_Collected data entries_
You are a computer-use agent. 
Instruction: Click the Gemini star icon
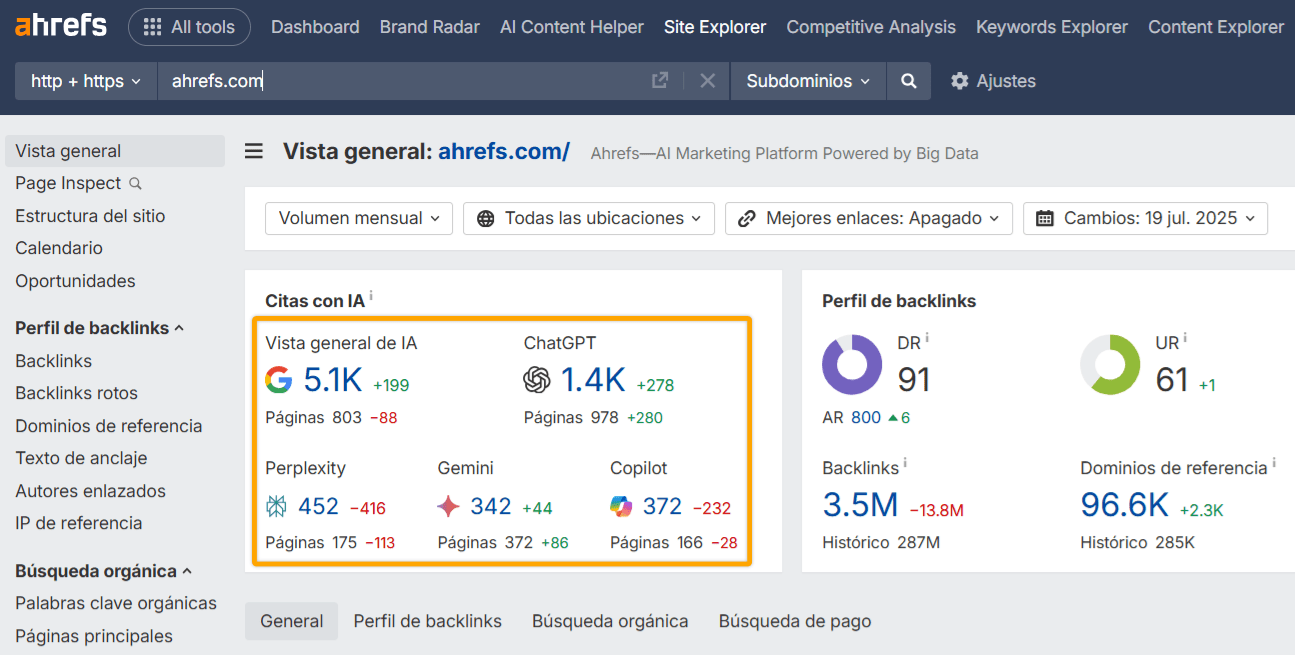coord(450,507)
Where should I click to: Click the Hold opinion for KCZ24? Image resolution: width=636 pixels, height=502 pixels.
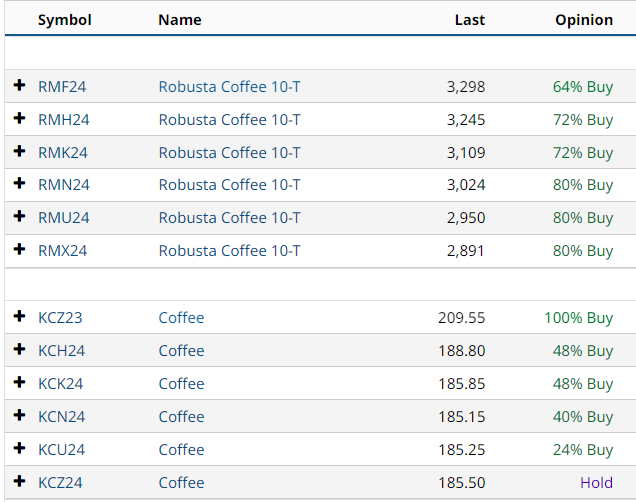(596, 483)
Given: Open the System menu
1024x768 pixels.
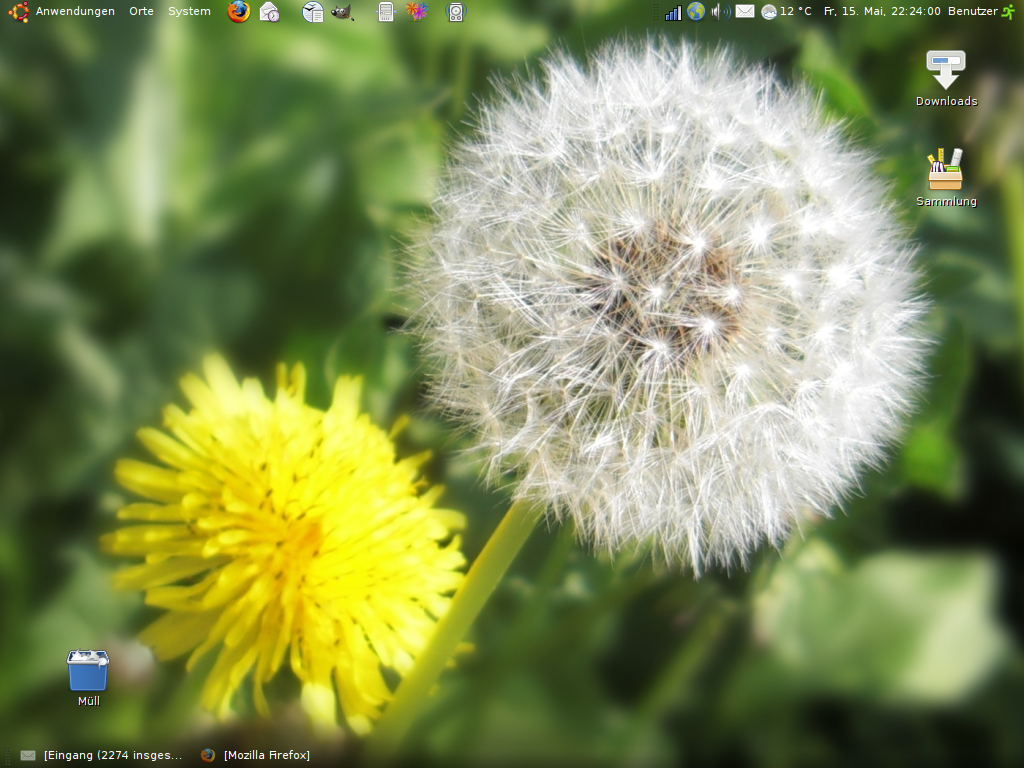Looking at the screenshot, I should tap(188, 11).
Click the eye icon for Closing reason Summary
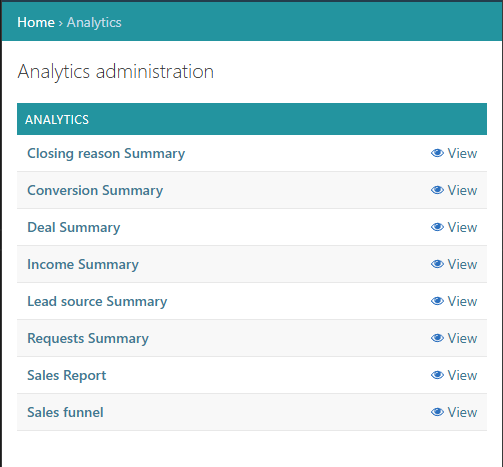 (x=437, y=153)
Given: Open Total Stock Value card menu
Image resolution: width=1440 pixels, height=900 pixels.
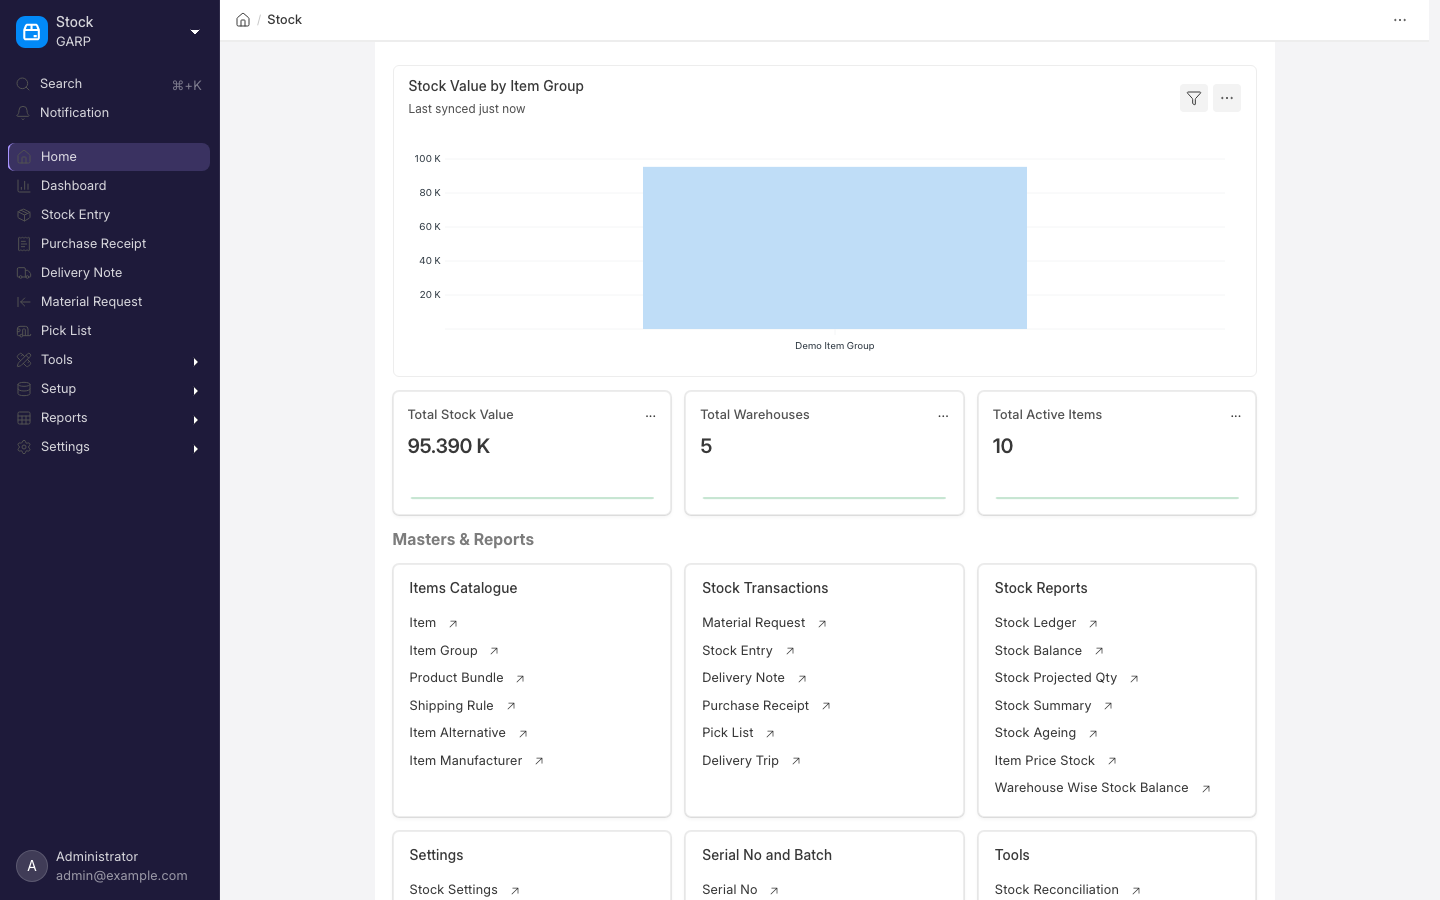Looking at the screenshot, I should pos(650,416).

_Your objective_
All of the entries need to be copied exactly, minus any pictures.

_Solution_
You are a computer-use agent. 
Instruction: Click the Gemini star icon
coord(450,507)
Where should I click to: Click the Hold opinion for KCZ24? Image resolution: width=636 pixels, height=502 pixels.
(596, 483)
Given: Open the System menu
1024x768 pixels.
Looking at the screenshot, I should tap(188, 11).
Click the eye icon for Closing reason Summary
 (x=437, y=153)
Given: Open Total Stock Value card menu
Image resolution: width=1440 pixels, height=900 pixels.
Looking at the screenshot, I should pos(650,416).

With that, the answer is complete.